Does the value of `std::memory_ordering` affect both compiler reordering and hardware instructions on atomic objects?

Question

I wonder, Is the value of the argument of type std::memory_ordering just prompt the compiler how to reorder the code, or does the value also affect the selection of instructions to operate atomic objects?

As said in https://en.cppreference.com/w/cpp/atomic/memory_order, for example:

memory_order_acquire: no reads or writes in the current thread can be reordered before this load.

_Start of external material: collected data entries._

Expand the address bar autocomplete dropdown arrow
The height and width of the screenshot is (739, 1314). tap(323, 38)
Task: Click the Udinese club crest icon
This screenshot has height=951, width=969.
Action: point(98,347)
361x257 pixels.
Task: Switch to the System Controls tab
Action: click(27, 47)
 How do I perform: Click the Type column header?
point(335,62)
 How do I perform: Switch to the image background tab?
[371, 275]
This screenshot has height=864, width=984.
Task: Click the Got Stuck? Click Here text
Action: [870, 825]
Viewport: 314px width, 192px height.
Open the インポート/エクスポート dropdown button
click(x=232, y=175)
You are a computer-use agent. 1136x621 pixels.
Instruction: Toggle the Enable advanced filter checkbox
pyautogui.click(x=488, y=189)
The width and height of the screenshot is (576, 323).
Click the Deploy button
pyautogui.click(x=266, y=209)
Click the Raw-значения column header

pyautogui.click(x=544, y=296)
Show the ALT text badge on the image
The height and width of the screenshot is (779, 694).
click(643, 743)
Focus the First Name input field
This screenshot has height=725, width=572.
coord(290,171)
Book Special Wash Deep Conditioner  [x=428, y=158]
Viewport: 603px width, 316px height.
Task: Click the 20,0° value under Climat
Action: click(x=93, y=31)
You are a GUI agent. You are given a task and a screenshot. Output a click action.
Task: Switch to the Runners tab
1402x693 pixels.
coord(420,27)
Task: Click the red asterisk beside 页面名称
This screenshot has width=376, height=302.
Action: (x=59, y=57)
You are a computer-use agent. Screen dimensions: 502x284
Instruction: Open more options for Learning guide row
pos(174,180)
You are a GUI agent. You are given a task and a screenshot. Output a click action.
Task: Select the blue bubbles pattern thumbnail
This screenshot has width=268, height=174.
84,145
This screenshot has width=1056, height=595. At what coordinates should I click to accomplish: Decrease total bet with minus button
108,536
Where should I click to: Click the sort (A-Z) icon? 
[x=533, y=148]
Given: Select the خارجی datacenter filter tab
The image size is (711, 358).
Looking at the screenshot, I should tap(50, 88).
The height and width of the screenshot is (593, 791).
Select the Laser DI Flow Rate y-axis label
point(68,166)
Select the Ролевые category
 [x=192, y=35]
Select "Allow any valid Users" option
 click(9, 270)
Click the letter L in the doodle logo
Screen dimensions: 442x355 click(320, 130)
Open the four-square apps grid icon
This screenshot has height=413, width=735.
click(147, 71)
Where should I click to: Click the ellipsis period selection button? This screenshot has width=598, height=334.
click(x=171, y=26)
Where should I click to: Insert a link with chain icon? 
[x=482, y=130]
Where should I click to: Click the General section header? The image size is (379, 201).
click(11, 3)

This imposes the requirement on the compiler how to reorder the code. Assume the target platform has two atomic instructions: W0 addr, eax, W1 addr, eax. IIUC, the value of memory_order also affects the selection of which instruction will be used for an atomic object, right?

Another question is, if the value of the argument of type memory_order can only be determined on the runtime, how does the compiler know how to reorder the code according to the value?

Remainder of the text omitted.